Another characteristic of complex systems is their ability to learn, diversify, and evolve over time. As an example, nature has the remarkable ability to create millions of unique species out of a group of organic chemicals. This capacity of a system to make its own structure is called self-organization. You can see this effect at work in the formation of snowflakes, or the sprouting of a seed into a plant.

The challenge in developing self-organizing systems is that they can often product unpredictable results — whole new structures, and new ways of doing things. To allow this to happen requires freedom and experimentation to encourage self-organization to occur. This can often be scary to the individuals involved and it can often threaten the existing power structures of the system.

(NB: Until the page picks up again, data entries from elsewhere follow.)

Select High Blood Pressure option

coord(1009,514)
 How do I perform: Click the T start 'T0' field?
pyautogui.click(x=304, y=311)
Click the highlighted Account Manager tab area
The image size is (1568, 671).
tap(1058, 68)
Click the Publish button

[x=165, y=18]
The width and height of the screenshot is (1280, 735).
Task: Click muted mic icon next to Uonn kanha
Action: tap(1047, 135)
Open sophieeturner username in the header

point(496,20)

Self-organizing systems often generate hierarchy. In the human body, a cell in your liver is a subsystem of the liver itself, which is a subsystem of your body. In turn you as an individual are a subsystem of a family or community, town, or nation. It is no accident that corporations, military systems, economic systems, and living systems all are arranged in hierarchies.

Why are hierarchies a natural occurrence of functioning systems? If a subsystem is healthy it can largely take care of itself by regulating and maintaining itself. If this subsystem also serves the needs of the larger system, the larger system can coordinate, maintain and enhance itself as well. This creates a stable, resilient, and efficient structure with re-enforcing parts. Hierarchies create stability and resilience, and they also reduce the amount of information that each part of the system has to keep track of.

The beauty of systems is that they can work so well, providing a sense of harmony and balance in how they operate through feedback loops, and how they exhibit the characteristics of resilience, self-organization, and hierarchy.